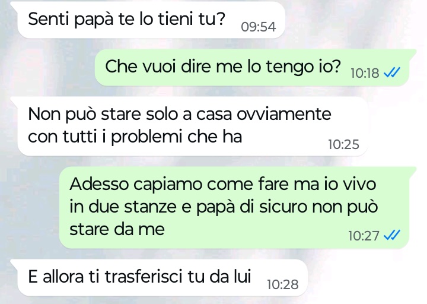
Task: Tap the 10:27 timestamp on sent message
Action: coord(364,236)
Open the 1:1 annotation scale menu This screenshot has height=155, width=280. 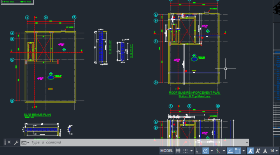(274, 151)
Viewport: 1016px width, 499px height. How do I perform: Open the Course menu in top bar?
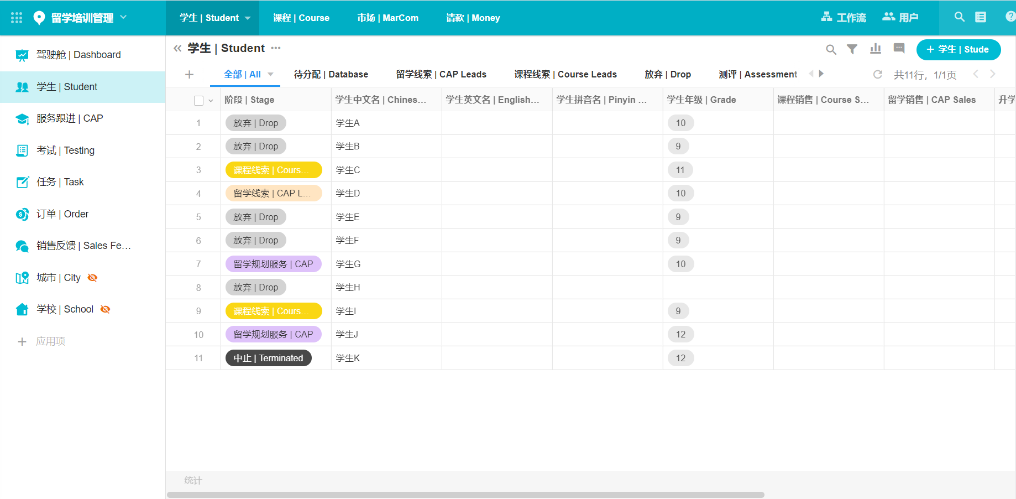[x=301, y=18]
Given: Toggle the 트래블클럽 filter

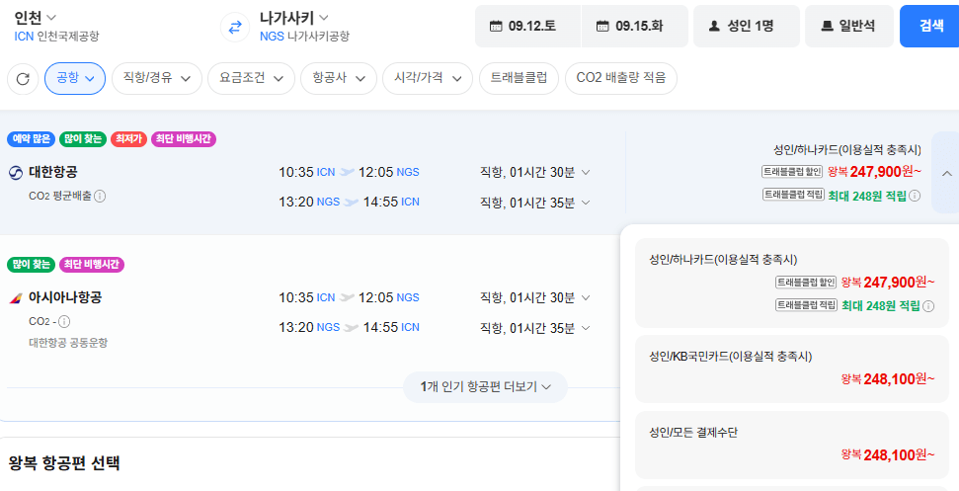Looking at the screenshot, I should (519, 78).
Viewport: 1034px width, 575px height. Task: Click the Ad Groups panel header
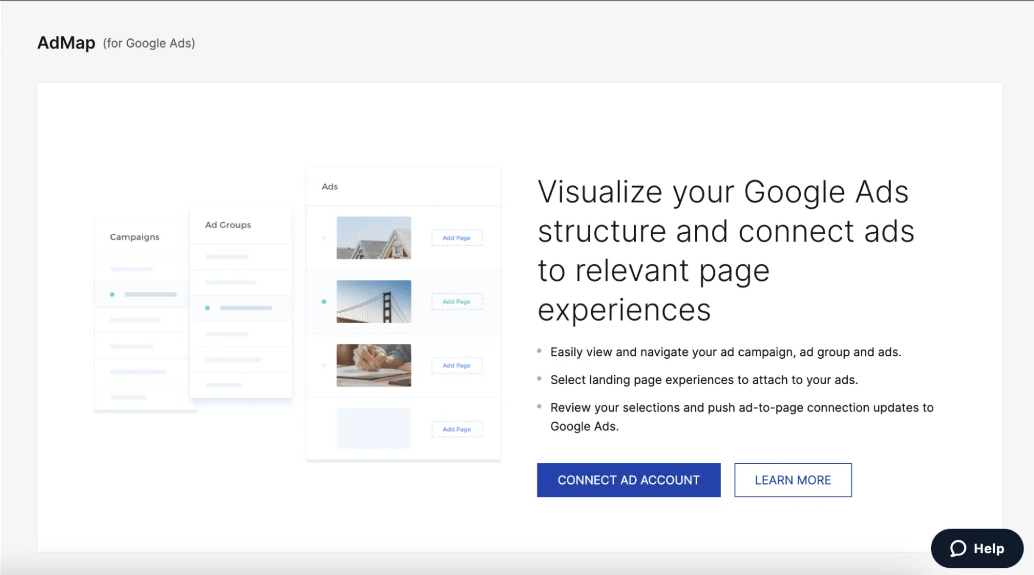coord(228,225)
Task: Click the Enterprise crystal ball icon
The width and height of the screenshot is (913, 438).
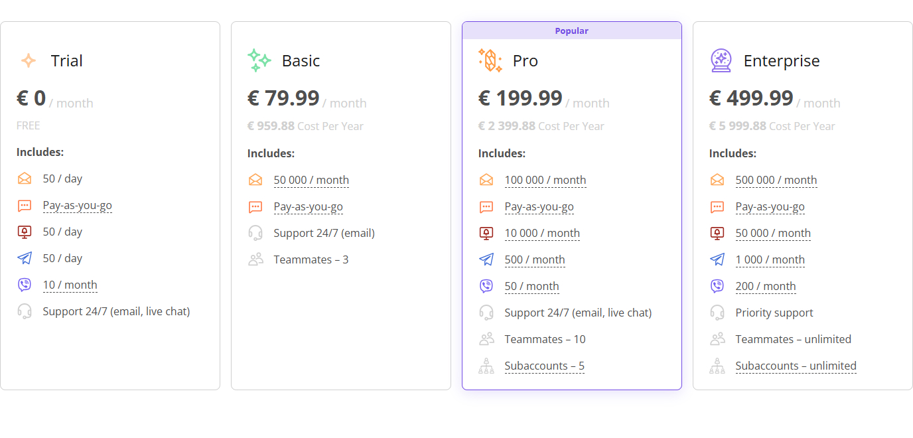Action: click(x=721, y=60)
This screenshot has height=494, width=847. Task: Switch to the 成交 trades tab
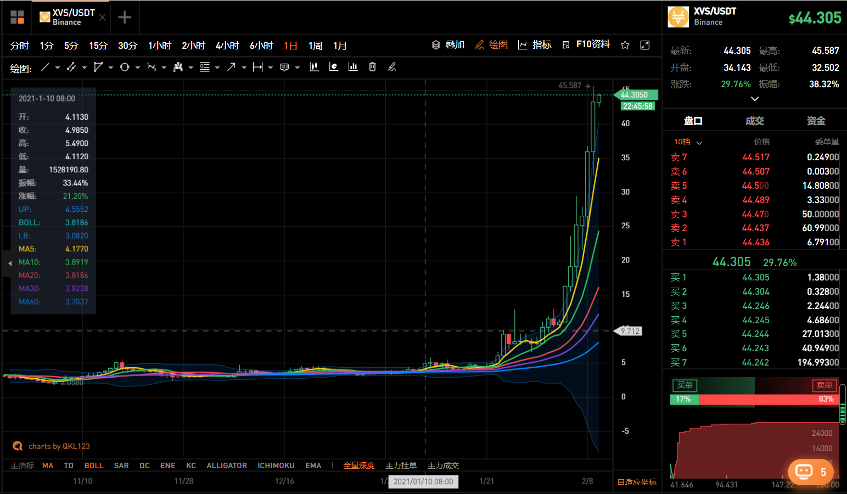pos(754,121)
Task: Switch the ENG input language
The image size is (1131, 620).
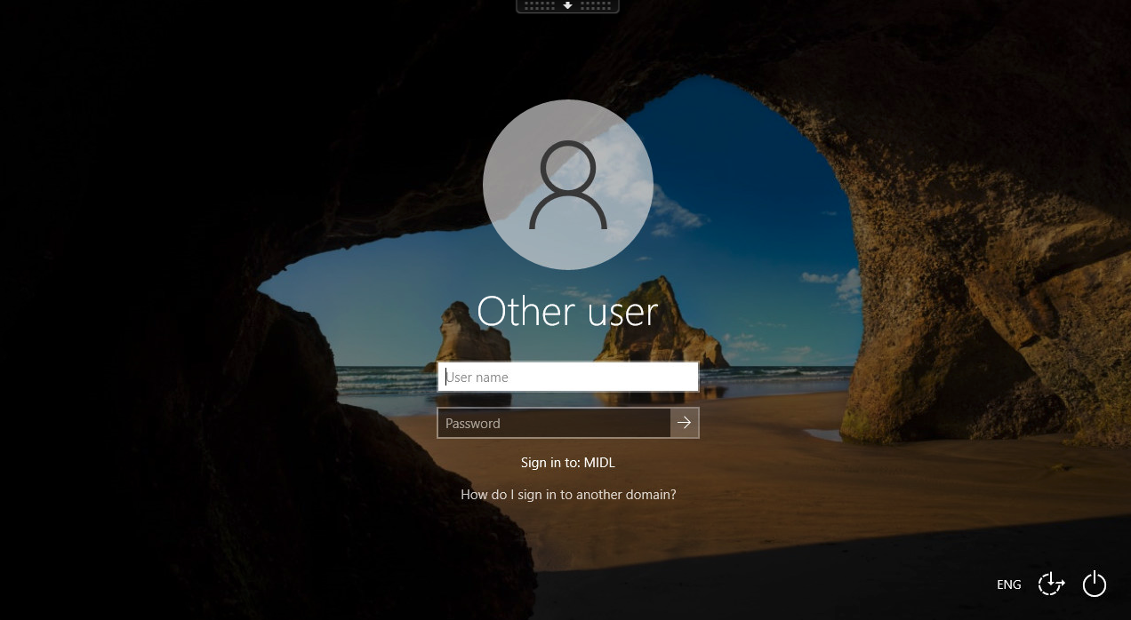Action: [x=1008, y=584]
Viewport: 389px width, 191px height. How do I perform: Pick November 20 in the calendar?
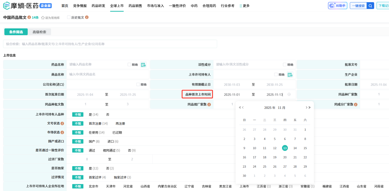click(x=285, y=157)
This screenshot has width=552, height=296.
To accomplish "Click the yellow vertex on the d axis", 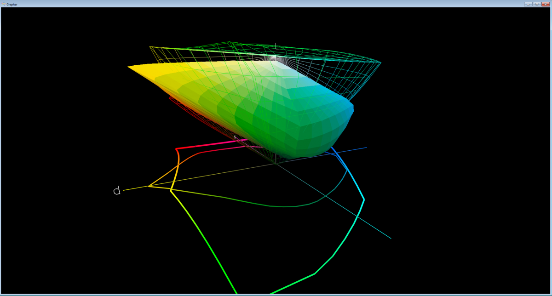I will [149, 186].
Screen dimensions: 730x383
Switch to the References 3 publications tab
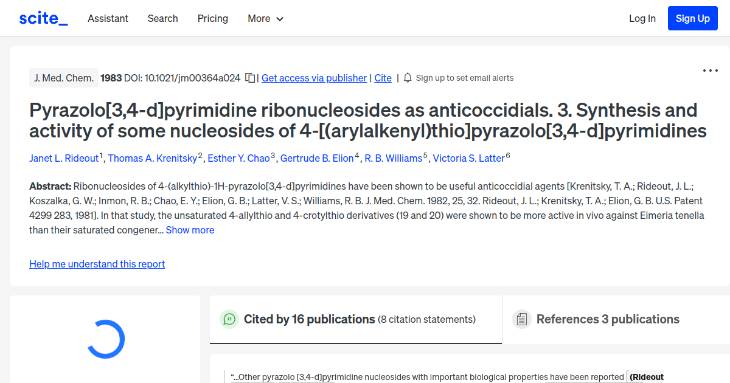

Task brief = Copy the entries from the line with "Task: Click the Enterprise crystal ball icon" up to and including the line with "Action: [x=1008, y=584]", reproducing each line as it stands. Omit the pictures from your copy.

Expected answer =
Task: Click the Enterprise crystal ball icon
The width and height of the screenshot is (913, 438).
Action: click(x=721, y=60)
This screenshot has height=494, width=847. Task: Switch to the 成交 trades tab
pos(754,121)
Task: Switch the ENG input language
The image size is (1131, 620).
Action: [x=1008, y=584]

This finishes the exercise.